Sorry, but (a) you are living in a fantasy land (different "culture"? different values???
), and (b) most importantly, Pronger was trying to MOVE his family, not keep them in the same place. Pronger wants to uproot his family FROM Edmonton to ANOTHER place.
For your comment about "if they simply don't like the city", see my above paragraph. Given the choice between being where I am and having the rest of my family be miserable and suffer every day, I'd move them away to make things better in a heartbeat. I can always find another job in my field; I can't find another family to replace the one I have.
Suffer? Be miserable? Do you think they were living in a gulag? Or living in a van down by the river (apologies to Chris Farley)? If you had kids, you would know that any responsible parent would certainly not move his family simply because little Johnny wants to surf all year round or his wife would like to shop in better stores - especially when the family made the decision less than a year ago to live in Edmonton.
It's "love, honor, and cherish". There is no "obey" in the vows, regardless of what Bill Cosby says in his skit on marriage. Marriage is a two-way street, there's give and take on both sides. It is something no one here will ever understand unless they're faced with a choice of "stay here and lose the one you truly love" or "go and keep the one you love".
Actually, vows vary. "Obey" used to be in the vows, and it probably still is in some religions. Either way, I noted the variance and pointed out that it is really a mutual thing anyway.

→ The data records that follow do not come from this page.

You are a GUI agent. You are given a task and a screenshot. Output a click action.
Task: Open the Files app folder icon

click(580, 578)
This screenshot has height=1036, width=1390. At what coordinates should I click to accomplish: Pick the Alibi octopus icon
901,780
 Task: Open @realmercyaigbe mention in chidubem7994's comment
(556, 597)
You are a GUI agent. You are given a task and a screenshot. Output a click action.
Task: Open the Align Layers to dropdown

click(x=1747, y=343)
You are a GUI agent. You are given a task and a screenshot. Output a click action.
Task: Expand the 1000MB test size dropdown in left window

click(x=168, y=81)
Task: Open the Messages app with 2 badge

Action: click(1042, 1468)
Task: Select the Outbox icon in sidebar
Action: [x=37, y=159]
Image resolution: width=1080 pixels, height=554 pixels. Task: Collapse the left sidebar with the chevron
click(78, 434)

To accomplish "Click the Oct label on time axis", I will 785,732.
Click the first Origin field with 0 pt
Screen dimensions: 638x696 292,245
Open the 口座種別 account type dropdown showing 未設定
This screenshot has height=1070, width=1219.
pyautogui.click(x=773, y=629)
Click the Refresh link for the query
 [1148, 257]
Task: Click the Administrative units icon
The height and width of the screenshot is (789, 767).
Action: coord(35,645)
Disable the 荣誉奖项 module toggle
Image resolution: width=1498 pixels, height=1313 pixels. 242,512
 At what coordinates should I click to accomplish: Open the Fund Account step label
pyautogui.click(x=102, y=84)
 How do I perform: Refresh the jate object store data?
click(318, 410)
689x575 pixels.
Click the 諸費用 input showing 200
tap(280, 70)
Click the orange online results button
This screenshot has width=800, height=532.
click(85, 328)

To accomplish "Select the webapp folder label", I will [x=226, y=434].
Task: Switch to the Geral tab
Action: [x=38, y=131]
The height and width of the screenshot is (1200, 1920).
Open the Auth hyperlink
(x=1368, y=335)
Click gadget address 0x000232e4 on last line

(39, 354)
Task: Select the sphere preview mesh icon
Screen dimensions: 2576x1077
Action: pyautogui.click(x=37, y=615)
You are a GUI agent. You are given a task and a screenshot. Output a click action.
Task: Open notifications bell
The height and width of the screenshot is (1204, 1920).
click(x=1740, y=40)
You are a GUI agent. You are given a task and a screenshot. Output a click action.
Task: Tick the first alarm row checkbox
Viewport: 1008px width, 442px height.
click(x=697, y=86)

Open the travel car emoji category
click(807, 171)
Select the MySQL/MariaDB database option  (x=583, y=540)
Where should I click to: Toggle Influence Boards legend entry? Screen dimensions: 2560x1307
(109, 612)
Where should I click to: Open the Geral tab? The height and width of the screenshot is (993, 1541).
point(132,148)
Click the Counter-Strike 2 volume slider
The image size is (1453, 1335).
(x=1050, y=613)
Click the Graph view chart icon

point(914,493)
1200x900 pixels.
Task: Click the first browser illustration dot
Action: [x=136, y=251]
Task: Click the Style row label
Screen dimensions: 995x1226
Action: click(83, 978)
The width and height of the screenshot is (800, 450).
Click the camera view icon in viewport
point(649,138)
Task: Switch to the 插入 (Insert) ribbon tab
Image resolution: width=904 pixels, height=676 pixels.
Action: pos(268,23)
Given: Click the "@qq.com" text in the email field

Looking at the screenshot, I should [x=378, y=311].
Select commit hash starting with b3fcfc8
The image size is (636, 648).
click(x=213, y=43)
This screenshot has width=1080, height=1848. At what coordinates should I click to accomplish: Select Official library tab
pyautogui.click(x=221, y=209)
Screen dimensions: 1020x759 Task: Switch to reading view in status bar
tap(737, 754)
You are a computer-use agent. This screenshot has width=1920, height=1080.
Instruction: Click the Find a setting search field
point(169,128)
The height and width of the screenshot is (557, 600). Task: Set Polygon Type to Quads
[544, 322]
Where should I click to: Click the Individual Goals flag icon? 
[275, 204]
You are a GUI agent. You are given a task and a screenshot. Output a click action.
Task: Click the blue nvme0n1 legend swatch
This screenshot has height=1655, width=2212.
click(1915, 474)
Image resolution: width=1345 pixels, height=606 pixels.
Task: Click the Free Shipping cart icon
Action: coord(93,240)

Perhaps you believe the moral thing is for both of them to shut up. I have this idea that a person's happiness should never come at the expense of someone else's ... but that's why people have different morals. That's also why it's dangerous to try and impose your morals on someone else, as history has shown time and time and time again.
Interesting ... at the same time as you are suggesting that one should not impose one's morals on others, you are making a not-so-veiled suggestion that your morals are superior to my own.
Secondly, at the risk of offending the youngsters in la-la land who have posted here, it is not always about "happiness". Life is also about adhering to one's commitments, even if they don't make you (or your family) "happy". Of course, it appeared that the opportunity to guarantee themselves $31.25 million made the Prongers "happy" in 2005. Certainly, if I were Anaheim, I would be quite concerned what will make the Prongers "happy" in 2007.
I suggest the "ignore user" feature may be of *very* practical use at this point.